Nearly 50,000 Iraq and Afghanistan veterans were either homeless or in a federal program aimed at keeping them off the streets during 2013, almost triple the number in 2011, according to numbers released Thursday by the Department of Veterans Affairs.
The number among this generation falling on hard times is rising sharply even as homelessness among veterans of all ages and conflicts has been on the decline, according to the VA.
Advocates for the homeless say many of the estimated 2.5 million Americans who served in the two wars went into combat zones on multiple deployments, something many veterans of previous conflicts never had to endure.
"They're coming home to a bad economy. The country is different. Their families are different. They are different. Plus they are dealing with PTSD (post-traumatic stress disorder) and other issues around mental health," says Gregory Scott, president of New Directions For Veterans, a non-profit assistance group in Los Angeles.
"We don't know what the long-term impacts will be on the Iraq and Afghanistan veterans," says John Driscoll, president and chief executive officer of the National Coalition for Homeless Veterans.
VA spokeswoman Victoria Dillon said the number of Iraq and Afghanistan veterans struggling with homeless issues has grown because the department has expanded efforts to identify and assist them. The department has programs throughout all 50 states, working with community groups to target homeless veterans, and as a consequence, a more accurate picture of the number of these veterans is emerging.
A lack of affordable housing has contributed to veteran homelessness, the VA says.
This week, the department announced it will continue to fund, at a record annual level of $300 million, a program that places a priority on finding immediate shelter for veterans or helping those at risk of homelessness to keep their homes.
The program began with $60 million in 2011 and grew to $300 million in 2013. The department recently announced it was locking in funding at $300 million for each of 2014 and 2015.
"Those who have served our nation should never find themselves on the streets, living without hope," VA Secretary Eric Shinseki said in announcing the funding.

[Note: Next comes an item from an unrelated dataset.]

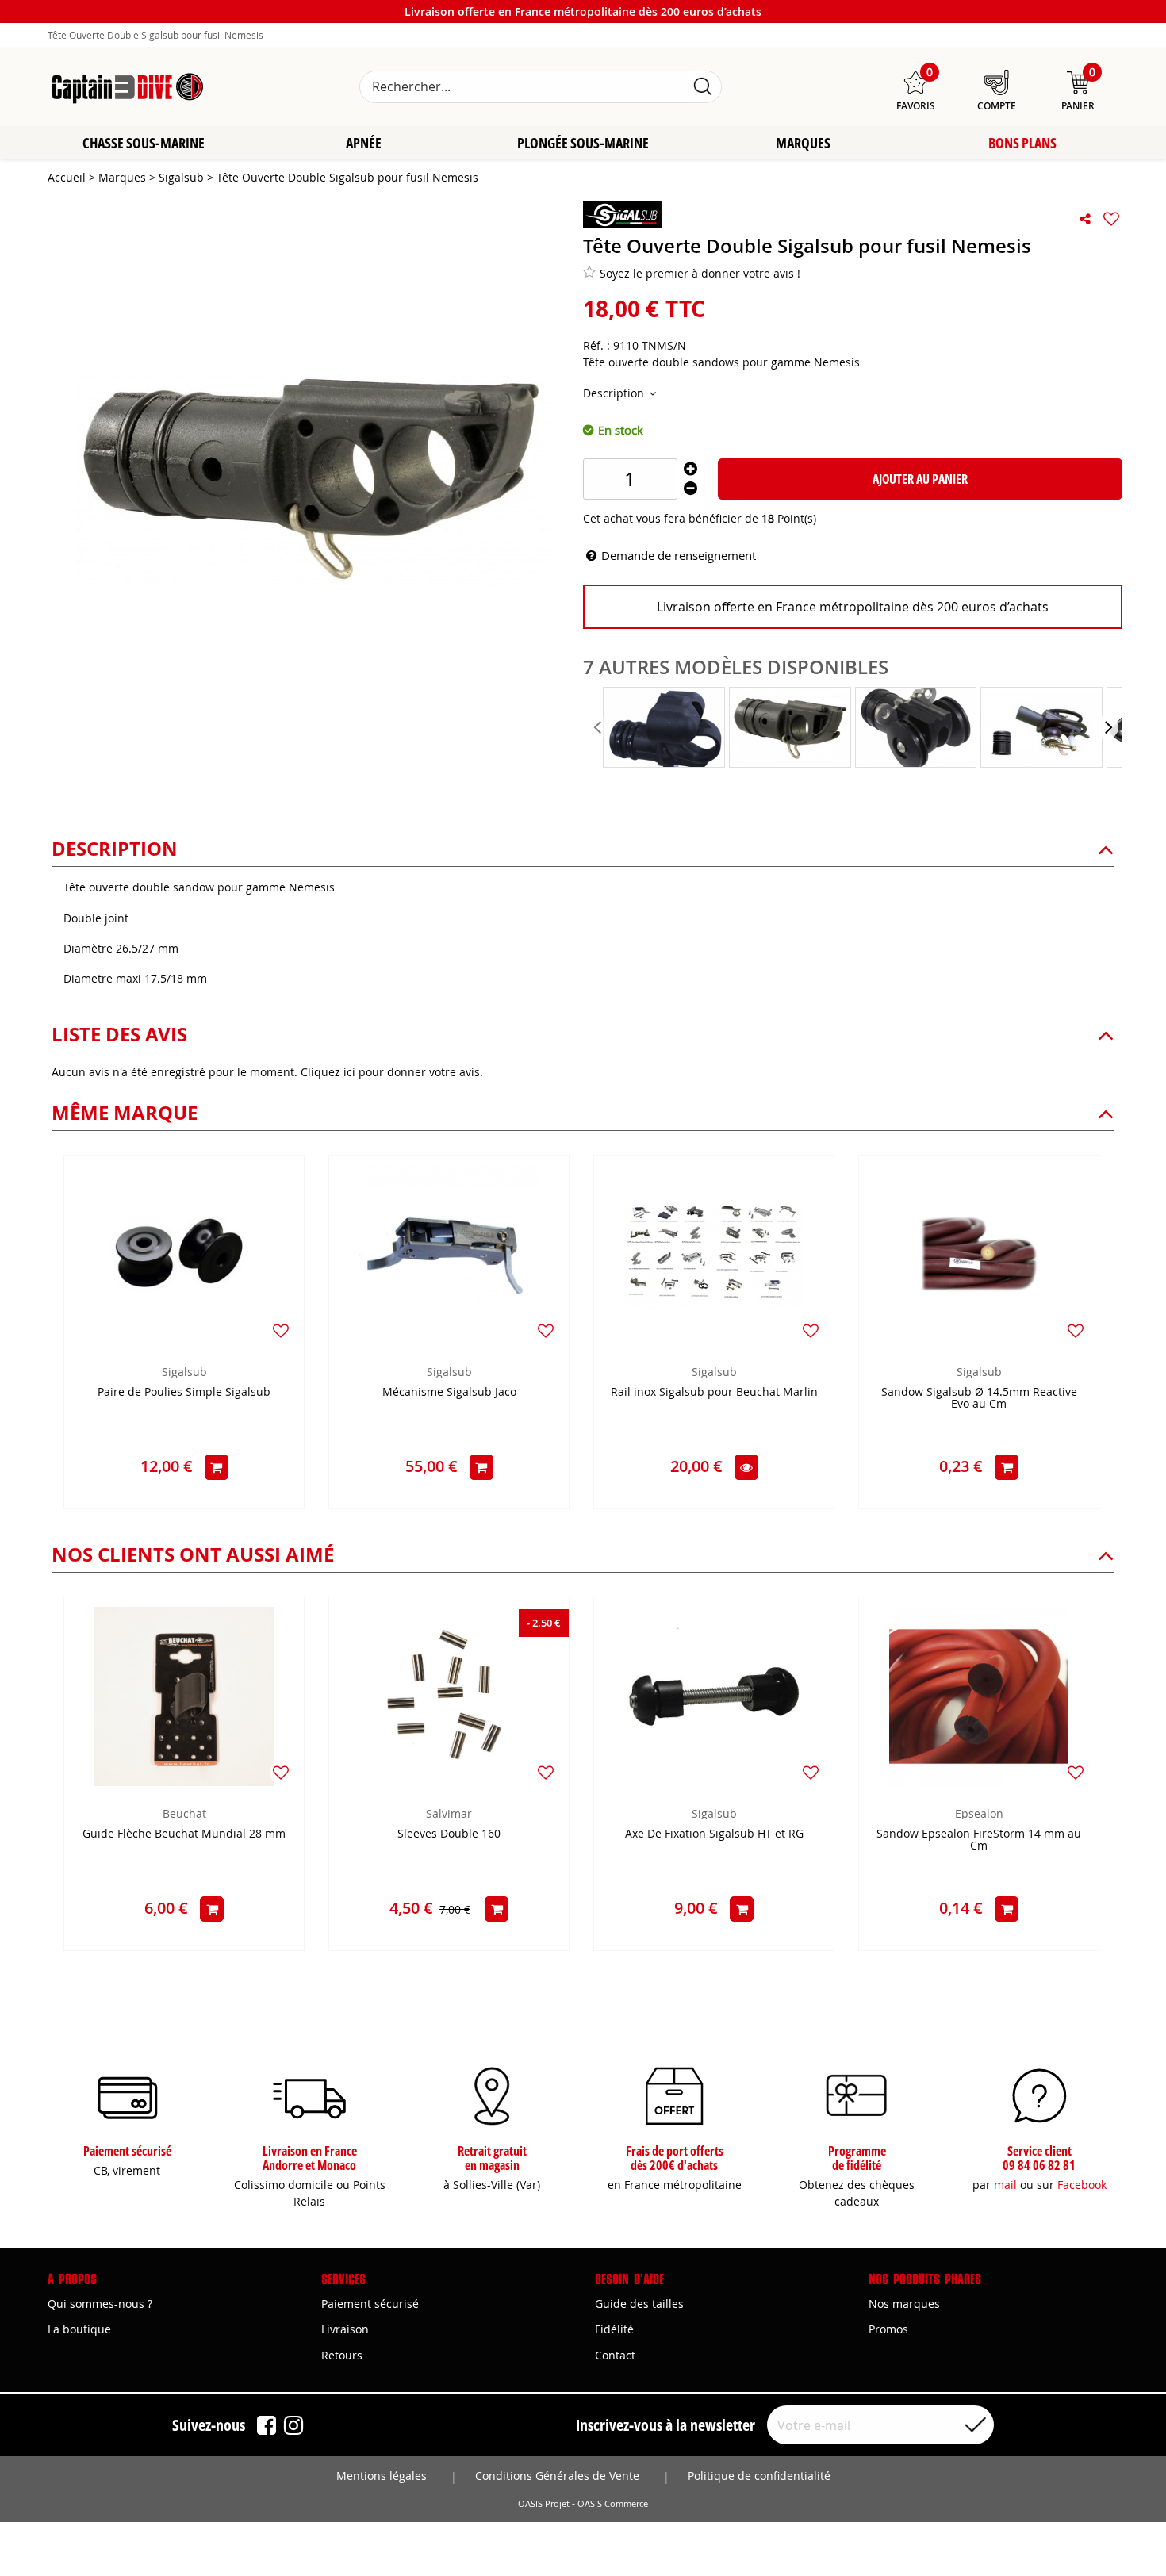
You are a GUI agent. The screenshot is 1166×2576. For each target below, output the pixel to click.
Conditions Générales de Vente (557, 2475)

The money is in the form of grants to more than 300 community groups that target homeless veterans or those at risk of becoming homeless. It provides a range of services to help veterans keep their homes, including mediation with property owners, assistance with rent and utilities, moving expenses, child care and transportation, the VA says.
"We're thrilled," Driscoll says of the funding, adding that it is "finally up to scale where it could really start having some major impacts."
He says consideration should be given to increasing the grants to $500 million annually because the ultimate extent of homelessness among veterans of the Iraq and Afghanistan Wars is unknown.
"We don't know what the need for services long-term is going to be," he says.